Ao abordar este assunto, António Rebelo de Sousa, presidente da Sociedade para o Financiamento do Desenvolvimento, realça que, apesar dos riscos ligados ao crime organizado e ao terrorismo, já não é essa a maior preocupação na Intelligence económica, mas sim a importância de estar na linha da frente em tecnologia, a relação com a concorrência directos e a necessidade de evitar riscos.

António Rebelo de Sousa fala no papel do Estado, que pode assumir a responsabilidade pela Intelligence, congregando interesses de várias empresas sob a mesma estratégia. Cada vez mais se vêem casos de interferência dos governos - acompanhando assim uma tendência de divórcio relativamente ao liberalismo puro e às suas consequências – sobretudo devido à falta de recursos financeiros por parte das empresas para investirem em Intelligence.

Dados fornecidos:
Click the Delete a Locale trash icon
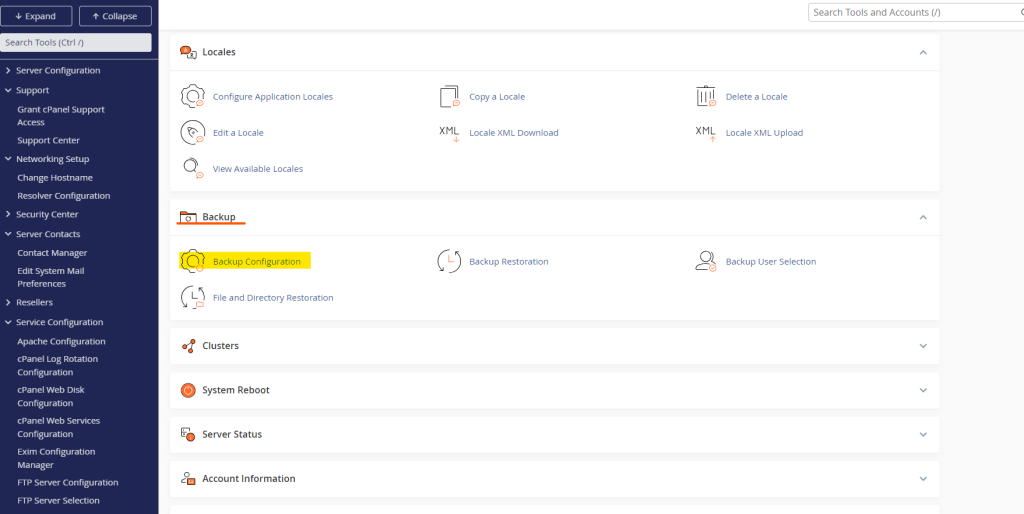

Tarefa curta 1:
Responda com base no trecho apresentado:
(a) Que cargo ocupa António Rebelo de Sousa?
(b) Segundo ele, quem pode assumir a responsabilidade pela Intelligence?
(c) Qual é o principal motivo para os casos de interferência dos governos?
Tarefa curta 2: Traduza para inglês esta frase do trecho apresentado: "António Rebelo de Sousa fala no papel do Estado, que pode assumir a responsabilidade pela Intelligence, congregando interesses de várias empresas sob a mesma estratégia."
Tarefa curta 3: Reescreva em forma de lista o parágrafo do trecho apresentado que começa por "António Rebelo de Sousa fala no papel do Estado", mantendo os fatos principais.

Resposta do exercício 1:
(a) Presidente da Sociedade para o Financiamento do Desenvolvimento.
(b) O Estado.
(c) A falta de recursos financeiros por parte das empresas para investirem em Intelligence.

Resposta do exercício 2: António Rebelo de Sousa speaks of the role of the State, which can take on responsibility for Intelligence, bringing together the interests of several companies under the same strategy.

Resposta do exercício 3:
- O Estado pode assumir a responsabilidade pela Intelligence e reunir interesses de várias empresas numa mesma estratégia.
- Há cada vez mais casos de interferência dos governos, numa tendência de afastamento do liberalismo puro e das suas consequências.
- Isso se deve sobretudo à falta de recursos financeiros das empresas para investirem em Intelligence.